赤き槍が引き寄せる捲土重来
「なんということでしょう! 残存チームによる、生き残りをかけたセーフエリアへの移動です! 果たして何チームが間に合うのでしょうかー!」
生き残ったほぼすべてのチームが、全速力で移動中だ。他のチームの妨害に動く余裕はなく、大将機を守ることと移動に集中している。
そのなかで唯一、妨害に人形を動かすチームがいる。それはもちろん、我が聖エメラルダ女学院だ。
遊撃やおとり役として放たれていた数機の魔道人形は、全部倒されたわけじゃない。その生き残りが、敵チームの進路に立ちふさがっていた。
人形にセリフがしゃべれるとするなら、「通れるものなら、押し通ってみろ」だろうね。
点在する魔道人形は、各敵チームからしてみればたった一体の人形にすぎず、普通はなんら脅威にならない。

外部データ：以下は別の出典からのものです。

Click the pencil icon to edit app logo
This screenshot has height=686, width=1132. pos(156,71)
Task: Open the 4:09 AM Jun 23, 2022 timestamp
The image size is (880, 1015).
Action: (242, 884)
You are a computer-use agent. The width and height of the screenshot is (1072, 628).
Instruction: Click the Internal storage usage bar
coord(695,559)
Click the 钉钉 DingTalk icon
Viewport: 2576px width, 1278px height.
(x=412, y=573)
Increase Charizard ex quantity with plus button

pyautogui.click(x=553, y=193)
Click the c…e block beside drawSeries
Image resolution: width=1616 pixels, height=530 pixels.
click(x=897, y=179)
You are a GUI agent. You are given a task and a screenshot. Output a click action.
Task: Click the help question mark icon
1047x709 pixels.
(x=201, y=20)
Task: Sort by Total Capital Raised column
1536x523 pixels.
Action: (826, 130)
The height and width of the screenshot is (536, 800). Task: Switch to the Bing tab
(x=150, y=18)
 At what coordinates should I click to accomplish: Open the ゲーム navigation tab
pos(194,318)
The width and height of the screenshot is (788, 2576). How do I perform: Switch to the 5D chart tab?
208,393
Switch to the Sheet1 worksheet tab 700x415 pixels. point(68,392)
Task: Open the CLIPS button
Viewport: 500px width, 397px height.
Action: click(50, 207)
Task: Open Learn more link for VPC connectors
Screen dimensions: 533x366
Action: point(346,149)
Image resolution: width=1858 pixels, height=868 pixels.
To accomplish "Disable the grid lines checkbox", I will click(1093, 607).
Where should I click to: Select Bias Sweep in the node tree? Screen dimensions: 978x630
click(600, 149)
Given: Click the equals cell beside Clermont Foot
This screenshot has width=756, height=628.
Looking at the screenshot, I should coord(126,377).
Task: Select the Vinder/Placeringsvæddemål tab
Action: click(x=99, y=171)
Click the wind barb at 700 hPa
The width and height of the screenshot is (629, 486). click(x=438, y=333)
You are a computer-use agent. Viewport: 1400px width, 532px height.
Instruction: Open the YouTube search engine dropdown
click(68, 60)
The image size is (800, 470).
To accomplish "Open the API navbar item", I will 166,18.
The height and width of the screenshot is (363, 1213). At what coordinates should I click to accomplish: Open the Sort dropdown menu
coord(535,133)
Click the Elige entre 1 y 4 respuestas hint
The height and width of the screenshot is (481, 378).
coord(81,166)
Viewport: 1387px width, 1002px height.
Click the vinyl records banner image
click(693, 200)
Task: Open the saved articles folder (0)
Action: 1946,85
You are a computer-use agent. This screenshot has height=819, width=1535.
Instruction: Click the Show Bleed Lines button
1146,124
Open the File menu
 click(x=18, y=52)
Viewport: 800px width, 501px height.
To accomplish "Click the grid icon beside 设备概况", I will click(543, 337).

でも奴らはわかっている。あれが押しても岩のように動かない、驚異的な実力を持った魔道人形であることを。ただ避けたくても大胆な迂回をしていては、時間制限で負けてしまう。
やるしかない。だから各チームの実力者たちが、捨て身の覚悟で露払いを買って出る。
残り時間は十秒足らずだ。余計なことを考える時間もなければ、する時間もなく、ただ全力で突破することだけを考えている。
全速力で走り、盾を構えての突撃だ。
撃破しつつ吹っ飛ばせれば完璧で、それができずとも押さえ込めれば大将機は通り抜けさせられる。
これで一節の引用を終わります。